HOLLOWGRAPHは.NET(NativeAOT)でコンパイルされたコンポーネントで、侵害されたMicrosoft 365アカウントを通じてMicrosoft Graph APIを悪用し、カレンダーを双方向の通信チャネルに変える。コマンドはgetとsendの2つで、指令の取得とデータの持ち出しはMicrosoftのクラウドインフラ経由でやり取りされる。悪意ある予定は2050年5月13日に設定される。Microsoft Graph経由の指令・データはRSA-OAEPとAES-256-GCMで暗号化される。一方、資格情報を更新するために、cloudlanecdn[.]comへのIPv6 AAAAクエリでDNSトンネリングを行うが、このDNSチャネルは暗号化されない。更新した設定一式はlogAzure.txtに保存される。

Group-IBはHOLLOWGRAPHを、高い確度でCavernフレームワークと関連付ける。Cavernは、Check Point Researchが報告し、イラン関連集団Cavern Manticoreと結びつけているフレームワークだ。ただしGroup-IBは、HOLLOWGRAPHの実行主体を特定できないとし、Lyceumとの技術的な重なりを低い確度で指摘するにとどめる。感染システムは少なくとも12台、うち観測期間中に能動的に通信していたのは3台だった。最初の通信は2026年6月3日、最新の通信は2026年7月9日に観測され、標的はイスラエルの組織に集中していた。

From: Hackers Are Turning Microsoft 365 Calendar Invites Into Secret Malware Command Channels

【編集部解説】

まず、この攻撃の何が新しいのかを整理します。

これまでマルウェアは、感染した端末から「怪しいサーバー」へ通信し、指令を受け取るのが定石でした。だからこそ防御側は、見慣れない接続先や不審なIPアドレスを見張ることで攻撃を検知できたのです。

ところがHOLLOWGRAPHは、その前提を静かに崩します。指令のやり取りにも、盗んだデータの持ち出しにも、Microsoft自身の正規クラウド(Microsoft Graph API)しか使いません。攻撃者専用のサーバーが、表にほとんど出てこないのです(ただし、資格情報の更新には攻撃者が管理するドメインへのDNS問い合わせを使います)。

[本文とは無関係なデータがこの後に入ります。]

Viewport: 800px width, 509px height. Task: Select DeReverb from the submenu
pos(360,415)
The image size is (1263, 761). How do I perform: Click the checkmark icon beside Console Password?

仕組みはこうです。乗っ取ったアカウントのカレンダーを「伝言板」に見立て、攻撃者は予定表に指示を書き込みます。マルウェアの側は、盗んだファイルを暗号化し、別の予定へ添付ファイルとして忍ばせて持ち出します。通信そのものが「ふつうのMicrosoft 365の利用」に見えるため、宛先ドメインやIPアドレスを見張る従来型の境界防御だけでは、正規の通信と見分けるのが難しくなります。

芸が細かいのは、これらの予定をすべて2050年5月13日という約24年先の日付に置いている点です。人間もカレンダーアプリも、遠い未来の予定はふだん目に入りません。気づかれにくい隙間を、人の注意が向きにくいところに置いて突いています。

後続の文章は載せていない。